На следующий день я шел в университет с тяжелым чувством. С одной стороны, меня радовала перспектива увидеться с Карлом, а с другой – я боялся разговора, предстоящего после занятий. Я не стал предварительно звонить дяде, полагая найти его дома (он довольно редко бывал в своем министерстве, потому что занимал какой-то серьезный пост и мог позволить себе свободный график работы). И все-таки большая часть моих мыслей была – о Карле.

Когда я вошел в аудиторию, меня постигло и разочарование, и облегчение: Карла еще не было. Я поздоровался с однокурсниками, занял свое место и с нетерпением смотрел на дверь, ожидая появления моего друга. Или больше чем друга – в тот момент я не мог толком понять.

Карл не появился. Лекция началась, а я никак не мог сосредоточиться, потому что думал о нем; профессор что-то говорил, чертил на доске, но все проходило мимо меня, будто я вовсе не присутствовал в аудитории. Я строил всевозможные теории того, что могло произойти. Возможно, Карл чем-то выдал себя, и его забрали – но тогда и надо мной висел дамоклов меч. Возможно, мой друг просто не выдержал психологического давления и остался дома, поскольку понимал, что никакой учебы в этот день быть не может. Я терялся в догадках.

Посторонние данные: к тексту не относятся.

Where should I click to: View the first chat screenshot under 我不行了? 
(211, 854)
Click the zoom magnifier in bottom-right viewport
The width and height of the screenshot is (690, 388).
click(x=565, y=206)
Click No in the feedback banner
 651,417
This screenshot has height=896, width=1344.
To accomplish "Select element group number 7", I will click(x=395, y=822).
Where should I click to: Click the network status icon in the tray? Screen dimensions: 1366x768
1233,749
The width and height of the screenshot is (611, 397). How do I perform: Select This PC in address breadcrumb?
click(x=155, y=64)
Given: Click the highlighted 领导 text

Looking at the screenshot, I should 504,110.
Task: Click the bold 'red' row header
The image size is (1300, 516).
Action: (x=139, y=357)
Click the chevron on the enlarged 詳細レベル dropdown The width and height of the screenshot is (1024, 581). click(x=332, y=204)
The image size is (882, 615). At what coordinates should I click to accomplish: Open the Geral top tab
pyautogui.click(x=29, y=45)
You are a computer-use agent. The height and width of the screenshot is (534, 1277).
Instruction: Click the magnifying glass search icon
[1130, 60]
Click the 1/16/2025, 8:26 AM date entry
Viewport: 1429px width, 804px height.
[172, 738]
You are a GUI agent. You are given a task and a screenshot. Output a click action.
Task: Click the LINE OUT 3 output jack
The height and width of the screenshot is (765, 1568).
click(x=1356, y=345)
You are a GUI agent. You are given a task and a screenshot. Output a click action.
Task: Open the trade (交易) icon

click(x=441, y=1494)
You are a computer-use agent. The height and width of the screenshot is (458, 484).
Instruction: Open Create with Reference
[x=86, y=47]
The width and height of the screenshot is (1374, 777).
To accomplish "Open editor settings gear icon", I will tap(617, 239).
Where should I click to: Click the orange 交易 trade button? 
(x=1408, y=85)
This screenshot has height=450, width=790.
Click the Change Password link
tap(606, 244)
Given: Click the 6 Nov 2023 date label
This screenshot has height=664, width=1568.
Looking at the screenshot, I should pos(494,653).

На семинарах меня не вызывали, лекции пронеслись, как в тумане, и я вышел из университета с пустой головой и расшатанными нервами. Моросил мелкий дождик, и это немного охлаждало мой разгоряченный ум (в переносном смысле, конечно). Кто-то, живущий внутри меня, требовал идти к Карлу, делать вид, что просто навещаешь приболевшего друга, обманывать себя и других. Но разум победил сердце – и я направился в сторону дядиного жилища.